== Records to use

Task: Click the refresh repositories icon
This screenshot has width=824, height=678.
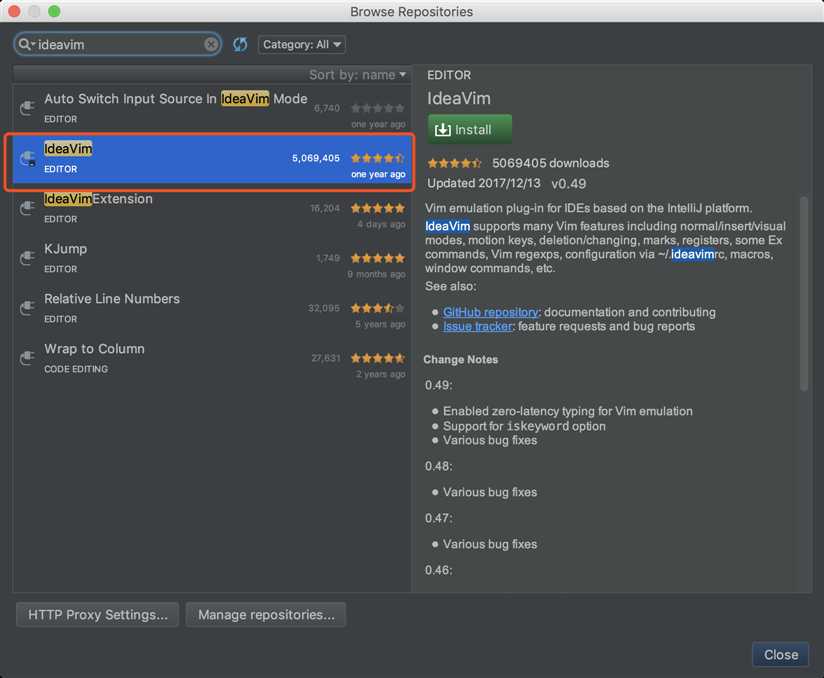Action: (x=240, y=44)
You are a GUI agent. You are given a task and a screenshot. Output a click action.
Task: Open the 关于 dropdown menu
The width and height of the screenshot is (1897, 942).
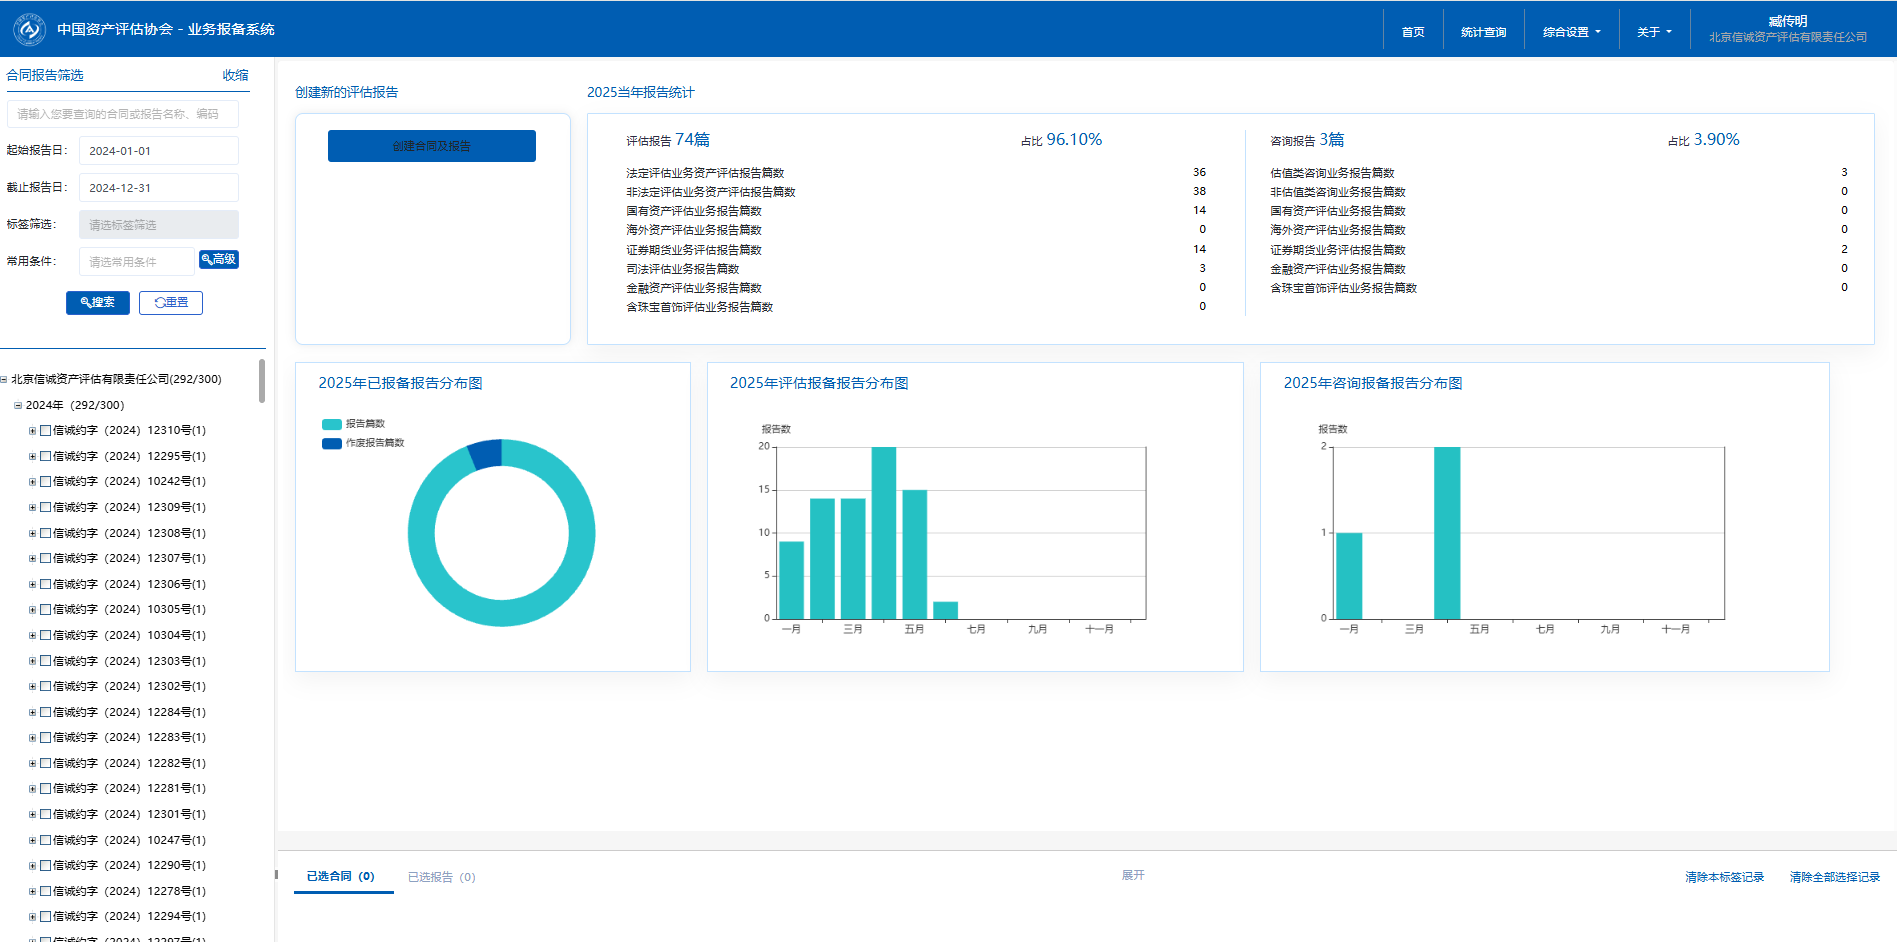(1654, 32)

====

= Objective =
Reproduce all of the data above word for word, leaving out the pictures.

= Complete output =
Task: Click the refresh repositories icon
This screenshot has width=824, height=678.
Action: (x=240, y=44)
You are a GUI agent. You are given a task and a screenshot. Output a click action.
Task: Open the 关于 dropdown menu
The width and height of the screenshot is (1897, 942).
(1654, 32)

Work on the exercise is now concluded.